Objectives: Radiation-induced DNA double strand breaks (DSBs) can be immunofluorescently stained as microscopic foci using γ-H2AX and 53BP1 antibodies, which allows quantification of radiation effects. We investigated DSB formation by internal irradiation of blood lymphocytes with ⁶⁸Ga to generate a DSB focus calibration-curve for a β⁺-emitter in-vitro.

Methods: Five blood samples were taken from four healthy volunteers at different days. ⁶⁸Ga of known activity was mixed to the blood samples to achieve absorbed doses up to 100 mGy after 1h incubation. For the individual background focus rate one non-irradiated sample of each volunteer was kept. The lymphocytes were separated by density centrifugation, washed in PBS and fixed in ethanol. After two-color immunofluorescent staining the co-localizing γ-H2AX and 53BP1 foci were counted manually using a red/green double band pass filter. To calculate the absorbed doses, the activity in each blood sample was determined with a calibrated germanium detector.

[Source records]
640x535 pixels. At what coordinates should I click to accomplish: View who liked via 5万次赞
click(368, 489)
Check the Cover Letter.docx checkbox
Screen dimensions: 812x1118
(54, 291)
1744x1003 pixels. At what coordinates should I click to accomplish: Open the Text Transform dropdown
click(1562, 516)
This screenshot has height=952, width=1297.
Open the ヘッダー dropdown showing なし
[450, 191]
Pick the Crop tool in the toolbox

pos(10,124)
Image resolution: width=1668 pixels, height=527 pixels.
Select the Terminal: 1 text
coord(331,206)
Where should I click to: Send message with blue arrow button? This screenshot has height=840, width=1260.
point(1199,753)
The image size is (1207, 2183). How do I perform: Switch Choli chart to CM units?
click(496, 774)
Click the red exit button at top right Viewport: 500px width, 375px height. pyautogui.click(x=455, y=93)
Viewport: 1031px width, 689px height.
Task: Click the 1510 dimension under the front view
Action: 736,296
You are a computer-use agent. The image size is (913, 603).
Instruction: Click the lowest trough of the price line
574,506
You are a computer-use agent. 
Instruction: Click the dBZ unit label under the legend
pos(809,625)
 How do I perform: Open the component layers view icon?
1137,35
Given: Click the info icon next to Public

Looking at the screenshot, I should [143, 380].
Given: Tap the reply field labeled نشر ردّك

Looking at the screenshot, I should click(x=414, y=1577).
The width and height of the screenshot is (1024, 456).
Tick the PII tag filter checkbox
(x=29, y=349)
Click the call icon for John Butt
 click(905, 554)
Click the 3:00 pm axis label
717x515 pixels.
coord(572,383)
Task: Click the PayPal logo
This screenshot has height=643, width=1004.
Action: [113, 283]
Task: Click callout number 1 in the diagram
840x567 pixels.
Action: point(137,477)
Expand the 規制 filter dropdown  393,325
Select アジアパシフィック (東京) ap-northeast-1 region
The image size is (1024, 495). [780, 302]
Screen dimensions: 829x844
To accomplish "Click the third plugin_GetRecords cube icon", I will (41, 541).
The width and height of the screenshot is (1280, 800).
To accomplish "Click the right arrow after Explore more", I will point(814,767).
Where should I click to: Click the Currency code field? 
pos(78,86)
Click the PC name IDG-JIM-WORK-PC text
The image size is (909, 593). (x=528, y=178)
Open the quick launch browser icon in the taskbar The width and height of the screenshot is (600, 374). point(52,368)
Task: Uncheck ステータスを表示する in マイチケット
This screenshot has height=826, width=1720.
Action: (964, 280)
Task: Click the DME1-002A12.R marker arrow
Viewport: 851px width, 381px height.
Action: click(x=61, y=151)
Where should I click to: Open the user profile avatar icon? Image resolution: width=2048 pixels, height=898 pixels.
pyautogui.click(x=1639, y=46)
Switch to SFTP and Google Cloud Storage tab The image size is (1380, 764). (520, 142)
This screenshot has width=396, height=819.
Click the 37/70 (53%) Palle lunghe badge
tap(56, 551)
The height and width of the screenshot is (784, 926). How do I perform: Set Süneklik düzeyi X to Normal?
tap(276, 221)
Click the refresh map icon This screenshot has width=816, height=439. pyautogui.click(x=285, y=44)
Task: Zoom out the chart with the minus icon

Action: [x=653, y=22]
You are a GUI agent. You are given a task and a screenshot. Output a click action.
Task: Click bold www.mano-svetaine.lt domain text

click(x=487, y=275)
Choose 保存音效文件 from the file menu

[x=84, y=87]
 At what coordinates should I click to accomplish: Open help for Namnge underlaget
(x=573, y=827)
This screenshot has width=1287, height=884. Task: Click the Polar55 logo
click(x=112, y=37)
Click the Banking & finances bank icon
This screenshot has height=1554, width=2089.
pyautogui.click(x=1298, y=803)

§ **What to do**
1 - Answer these questions using the abstract on ⁶⁸Ga irradiation of blood lymphocytes:
(a) Which two antibodies are used to stain the DNA double strand breaks as foci?
(b) Up to what absorbed dose was ⁶⁸Ga added to the blood samples?
(c) With what instrument was the activity in each blood sample determined?
2 - Reproduce the part of the abstract on ⁶⁸Ga irradiation of blood lymphocytes between "Objectives: Radiation-induced DNA" and "a β⁺-emitter in-vitro.", inclusive.
3 - Write the next part of the abstract on ⁶⁸Ga irradiation of blood lymphocytes, picking up after its final sentence.

§ **Expected results**
1 -
(a) γ-H2AX and 53BP1
(b) Up to 100 mGy after 1h incubation
(c) A calibrated germanium detector

2 -
Objectives: Radiation-induced DNA double strand breaks (DSBs) can be immunofluorescently stained as microscopic foci using γ-H2AX and 53BP1 antibodies, which allows quantification of radiation effects. We investigated DSB formation by internal irradiation of blood lymphocytes with ⁶⁸Ga to generate a DSB focus calibration-curve for a β⁺-emitter in-vitro.

3 -
Results: 31 blood samples (absorbed doses up to 108 mGy) were evaluated. In agreement with our established in-vitro calibration-curve for the β^--emitters I-131 and Lu-177, a linear regression fitted to the data showed a good correlation between the number of RIF/cell and the absorbed doses to the blood. However, the slope of the ⁶⁸Ga calibration-curve (0.011 RIF/cell·mGy^-1) was 23% less compared to the value obtained for the β^--emitters. Since the mean positron energy emitted by ⁶⁸Ga (829keV) is higher compared to the mean electron energy of I-131 (182keV) and Lu-177 (134keV) we expect a different energy deposition pattern which may lead to an altered DSB foci yield.

Conclusion: Our results show that there is a decrease of the number RIF with increasing energy of the β^-/β⁺-emitters. Further experiments with nuclides of varying particle emission energies are needed to verify whether there is an energy dependent DNA damage response after internal irradiation.